Professor in political science Gunnar Helgi Kristinsson said the Social Democrat-Left-Green coalition has been weak for a long time; it has even been referred to as a minority government.
Inside the Icelandic parliament. Photo by Páll Kjartansson.
It is uncertain what impact the resignation of MPs Atli Gíslason and Lilja Mósesdóttir from the coalition yesterday will have on the government, he told RÚV.
The question is whether their resignation only weakens the coalition symbolically and for a short period of time or whether it will have a long-term impact, Kristinsson said.
That depends on how matters will progress within the Left-Green Movement, he reasoned, pointing out that it has been obvious for some time that other members of the party have also had doubts about various aspects of the coalition’s policy.

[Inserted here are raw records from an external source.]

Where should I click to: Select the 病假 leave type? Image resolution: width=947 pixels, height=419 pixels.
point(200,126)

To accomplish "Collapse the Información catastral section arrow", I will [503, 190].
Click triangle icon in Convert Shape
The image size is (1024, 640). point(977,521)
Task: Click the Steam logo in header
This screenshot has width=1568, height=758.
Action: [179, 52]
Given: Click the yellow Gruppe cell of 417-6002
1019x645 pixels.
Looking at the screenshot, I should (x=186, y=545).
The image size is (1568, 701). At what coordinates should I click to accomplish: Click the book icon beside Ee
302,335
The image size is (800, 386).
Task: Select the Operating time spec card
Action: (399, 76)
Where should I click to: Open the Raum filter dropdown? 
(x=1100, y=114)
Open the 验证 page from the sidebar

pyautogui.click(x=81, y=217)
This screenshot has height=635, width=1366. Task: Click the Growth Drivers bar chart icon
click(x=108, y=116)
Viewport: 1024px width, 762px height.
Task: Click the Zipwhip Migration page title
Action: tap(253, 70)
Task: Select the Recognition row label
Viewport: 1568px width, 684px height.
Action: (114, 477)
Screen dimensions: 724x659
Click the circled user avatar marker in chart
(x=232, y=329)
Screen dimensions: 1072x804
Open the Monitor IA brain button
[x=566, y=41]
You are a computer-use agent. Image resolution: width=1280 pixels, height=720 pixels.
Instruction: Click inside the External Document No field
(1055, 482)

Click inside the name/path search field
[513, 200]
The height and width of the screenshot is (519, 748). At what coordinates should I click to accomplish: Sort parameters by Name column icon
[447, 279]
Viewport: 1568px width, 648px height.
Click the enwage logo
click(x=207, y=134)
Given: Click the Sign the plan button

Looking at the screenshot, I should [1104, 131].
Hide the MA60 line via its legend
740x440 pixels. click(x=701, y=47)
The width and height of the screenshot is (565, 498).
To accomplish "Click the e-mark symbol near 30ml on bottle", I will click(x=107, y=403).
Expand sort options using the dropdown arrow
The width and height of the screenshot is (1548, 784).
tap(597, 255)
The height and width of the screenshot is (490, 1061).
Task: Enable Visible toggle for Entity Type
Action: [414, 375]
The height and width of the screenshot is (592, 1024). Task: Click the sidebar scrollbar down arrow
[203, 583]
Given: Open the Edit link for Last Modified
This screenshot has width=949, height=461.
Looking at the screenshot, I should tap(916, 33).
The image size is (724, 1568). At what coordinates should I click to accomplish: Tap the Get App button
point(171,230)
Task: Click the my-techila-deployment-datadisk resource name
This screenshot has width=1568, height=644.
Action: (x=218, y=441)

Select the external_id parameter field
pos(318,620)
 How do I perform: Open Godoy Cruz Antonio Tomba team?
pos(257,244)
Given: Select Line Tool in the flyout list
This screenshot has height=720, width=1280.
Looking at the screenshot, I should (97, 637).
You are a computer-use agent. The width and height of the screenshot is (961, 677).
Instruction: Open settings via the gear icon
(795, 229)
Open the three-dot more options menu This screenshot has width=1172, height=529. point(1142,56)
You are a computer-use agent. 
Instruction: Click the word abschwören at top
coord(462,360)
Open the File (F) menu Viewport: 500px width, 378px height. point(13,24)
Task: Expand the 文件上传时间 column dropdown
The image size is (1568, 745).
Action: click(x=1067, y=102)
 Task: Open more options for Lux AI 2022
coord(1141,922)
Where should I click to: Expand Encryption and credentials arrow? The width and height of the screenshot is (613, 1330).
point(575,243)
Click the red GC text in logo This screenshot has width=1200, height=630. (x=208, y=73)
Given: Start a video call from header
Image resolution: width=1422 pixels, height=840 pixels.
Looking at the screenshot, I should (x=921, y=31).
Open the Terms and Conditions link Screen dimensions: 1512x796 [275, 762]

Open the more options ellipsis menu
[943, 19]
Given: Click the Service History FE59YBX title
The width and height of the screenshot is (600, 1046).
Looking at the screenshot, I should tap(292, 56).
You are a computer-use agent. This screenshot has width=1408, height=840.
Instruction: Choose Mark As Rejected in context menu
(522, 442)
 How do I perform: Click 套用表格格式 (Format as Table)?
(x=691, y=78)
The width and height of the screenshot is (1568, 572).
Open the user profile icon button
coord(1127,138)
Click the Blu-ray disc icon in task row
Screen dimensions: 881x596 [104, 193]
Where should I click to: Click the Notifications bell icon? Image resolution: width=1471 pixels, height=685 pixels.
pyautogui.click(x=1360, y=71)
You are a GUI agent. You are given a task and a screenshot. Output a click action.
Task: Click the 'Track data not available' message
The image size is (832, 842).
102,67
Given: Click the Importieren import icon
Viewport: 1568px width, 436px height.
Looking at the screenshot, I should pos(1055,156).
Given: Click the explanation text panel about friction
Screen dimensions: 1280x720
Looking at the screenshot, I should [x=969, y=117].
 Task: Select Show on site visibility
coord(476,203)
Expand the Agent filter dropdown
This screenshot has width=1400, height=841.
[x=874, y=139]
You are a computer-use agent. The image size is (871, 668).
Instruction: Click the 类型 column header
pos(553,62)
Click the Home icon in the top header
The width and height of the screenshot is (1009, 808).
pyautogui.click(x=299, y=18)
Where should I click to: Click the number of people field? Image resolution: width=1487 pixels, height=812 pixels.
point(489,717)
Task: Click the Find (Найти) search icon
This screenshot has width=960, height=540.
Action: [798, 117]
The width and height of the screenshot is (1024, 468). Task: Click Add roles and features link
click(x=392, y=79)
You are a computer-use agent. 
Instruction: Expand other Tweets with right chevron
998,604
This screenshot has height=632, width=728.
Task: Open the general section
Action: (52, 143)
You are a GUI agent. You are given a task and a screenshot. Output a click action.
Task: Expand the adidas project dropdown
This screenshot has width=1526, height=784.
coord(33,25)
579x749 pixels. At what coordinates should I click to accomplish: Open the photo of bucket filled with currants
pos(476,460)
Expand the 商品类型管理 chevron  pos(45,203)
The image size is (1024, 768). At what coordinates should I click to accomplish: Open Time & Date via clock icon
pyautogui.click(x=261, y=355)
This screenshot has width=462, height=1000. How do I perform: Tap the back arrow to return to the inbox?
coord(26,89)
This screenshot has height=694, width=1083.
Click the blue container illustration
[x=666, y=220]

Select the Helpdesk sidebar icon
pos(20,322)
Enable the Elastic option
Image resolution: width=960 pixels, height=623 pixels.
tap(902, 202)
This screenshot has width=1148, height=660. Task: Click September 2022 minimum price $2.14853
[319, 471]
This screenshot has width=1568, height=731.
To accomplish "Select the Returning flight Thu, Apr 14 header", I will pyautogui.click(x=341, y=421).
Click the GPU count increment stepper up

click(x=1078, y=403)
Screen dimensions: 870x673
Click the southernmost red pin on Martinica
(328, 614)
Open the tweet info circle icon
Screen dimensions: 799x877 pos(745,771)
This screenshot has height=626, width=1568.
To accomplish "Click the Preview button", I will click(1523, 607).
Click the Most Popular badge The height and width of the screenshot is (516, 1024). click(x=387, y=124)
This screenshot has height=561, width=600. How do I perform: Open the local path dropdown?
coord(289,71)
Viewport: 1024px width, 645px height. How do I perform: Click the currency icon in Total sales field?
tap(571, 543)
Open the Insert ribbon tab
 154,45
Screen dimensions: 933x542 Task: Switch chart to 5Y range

Kristinsson wonders what Left-Green MP Ásmundur Einar Dadason will do because he has often sided with Gíslason and Mósesdóttir. Their resignation might strengthen his position and that of other Left-Green members who have been critical of the coalition.
It appears as if the coalition is being held together by the sincere intention of the coalition leaders, Prime Minister Jóhanna Sigurdardóttir and Finance Minister Steingrímur J. Sigfússon, who are determined to continue with their cooperation, and therefore is not appealing for other parties to join the coalition, Kristinsson concluded.
The coalition now has a narrow majority in parliament, 33 MPs against the opposition’s 30.